=== Excerpted passage ===
start
WRM: Oh yes, I know the Johnson family, yes.

NS: Aye, that’s his wife. [Rustling of paper] That’s me sister’s card to a boyfriend of ‘ers, I don’t know who it is.

WRM: Where did they used to go for honeymoons if they could afford it?

NS: Morecambe an’ Blackpool.

WRM: And how would they get there?

NS: You ‘ad to go on the train. I went to Weston-super-Mare for mine.

WRM: Did everybody gather down at the station?

NS: Yes, and saw ‘em off with a great gusto.

WRM: Oh, did they throw confetti?

NS: Throw confetti? Yes. That’s me sister an’ her husband. They were in Holland then, at…

WRM: Oh, yes.

NS: That’s when they taught at Clapham School.

WRM: Mrs Macintosh was in the bank this dinner time.
end
=== Supplied information ===
start
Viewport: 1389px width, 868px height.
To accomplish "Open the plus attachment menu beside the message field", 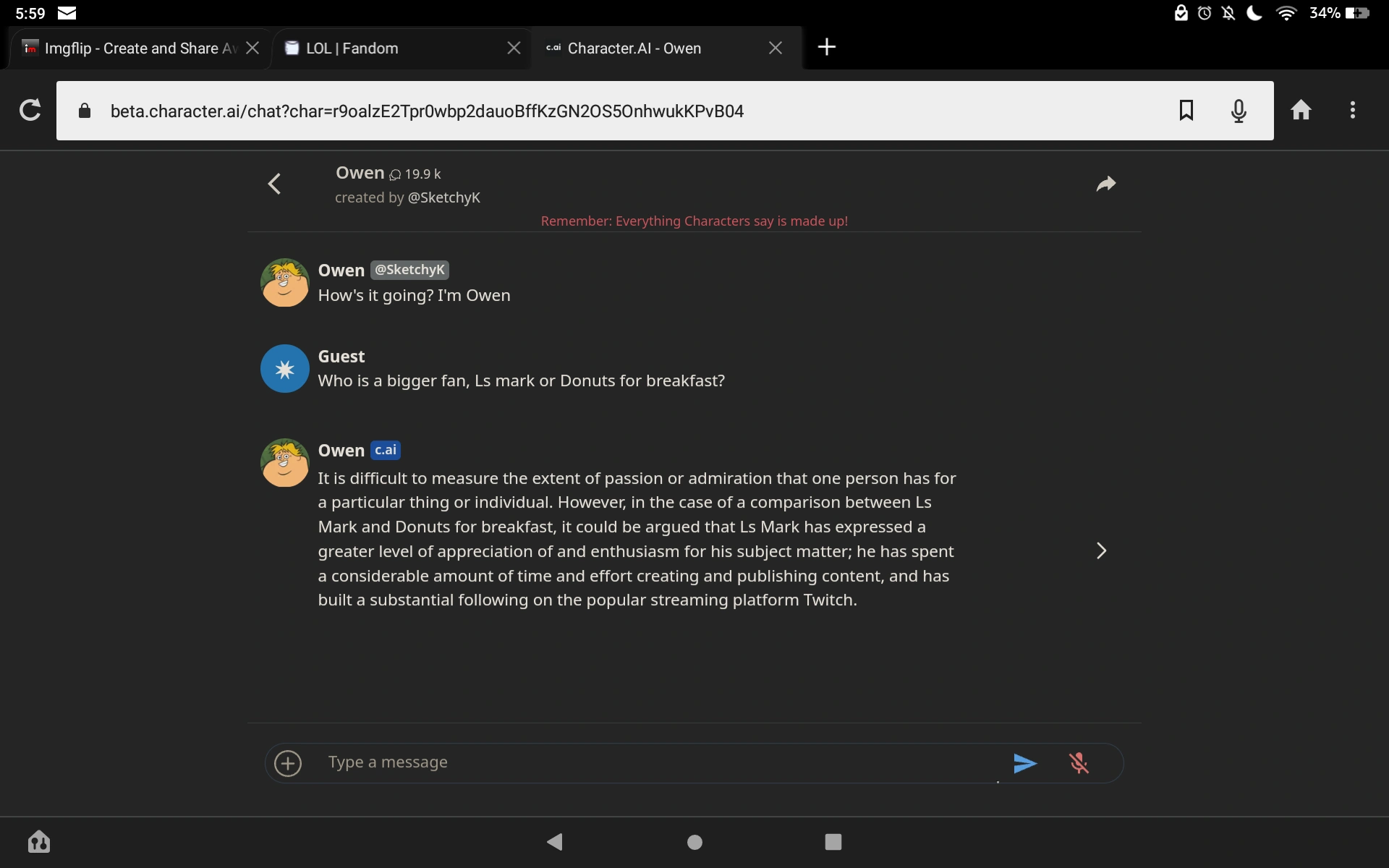I will point(288,763).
end
=== Work to complete ===
(a) In the interview transcript, where did NS go for a honeymoon?
(b) Write the next few lines of the interview transcript, picking up after its final line.

=== Answers provided ===
(a) Weston-super-Mare.

(b)
NS: [WRM’s remark goes unheard] Oh, an’ that’s another sister. She was a dressmaker. Now I can tell you ‘ow little folk worked for. She started at what they called Ella Tomlinson’s (Mrs Burton she was later in life) an’ she worked from fourteen to twenty one without a penny. Our people paid ‘er lodgings and her fare to Settle on Monday morning, and back at Saturday dinner time for nothing. An’ then she started when she was twenty one at five shillings a week as an ‘improver’.

WRM: Oh, gosh.

NS: There wasn’t much money.

WRM: There wasn’t. Yet it was considered a good job, was it?

NS: Yes. [Pause]

WRM: I popped down to see Frank Harrison near Clitheroe, at Chatburn.

NS: I hear he’s a postman, in’t ‘e? He’ll be retired now.

WRM: Yeah. [Pause]

NS: Yes. I wonder how many o’ that family is livin’? Lizzie’s dead.

WRM: Well, there’s Walter, he’s still living.

NS: Yes, and John.

WRM: Yeah.

NS: Mary’s dead, an’ Dora’s dead. Dora died a young woman, she was a nurse. And I don’t know, Maggie was in Morecambe last I ‘eard of ‘er. And Edith, Edith is somewhere or other Gisburn side if she’s livin’.

WRM: Right.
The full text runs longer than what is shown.